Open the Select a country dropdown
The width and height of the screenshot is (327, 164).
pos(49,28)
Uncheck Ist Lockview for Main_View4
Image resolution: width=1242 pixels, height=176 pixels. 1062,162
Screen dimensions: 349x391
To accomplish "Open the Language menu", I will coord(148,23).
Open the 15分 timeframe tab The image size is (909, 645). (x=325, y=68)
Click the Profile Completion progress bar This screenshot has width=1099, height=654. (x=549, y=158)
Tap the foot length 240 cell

---

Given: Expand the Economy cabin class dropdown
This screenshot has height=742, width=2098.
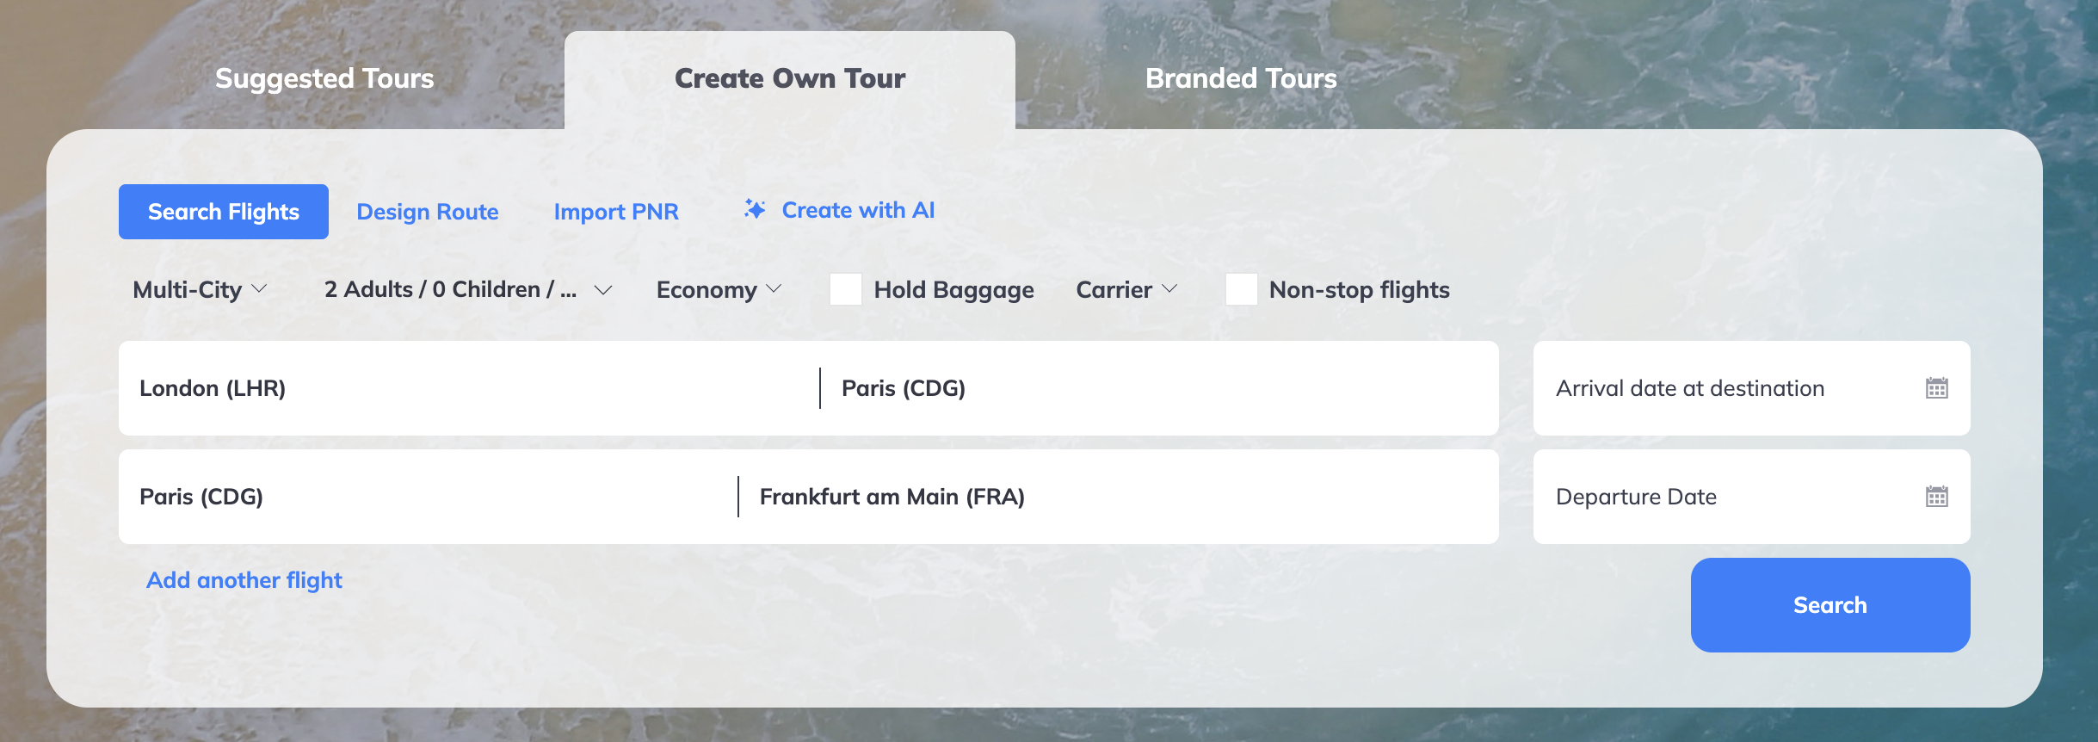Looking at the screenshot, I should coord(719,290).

▸ What is being asked:
Tell how many lines in the entries contain the string "Open". Give the number and nothing more.

▸ Output of the exercise:
3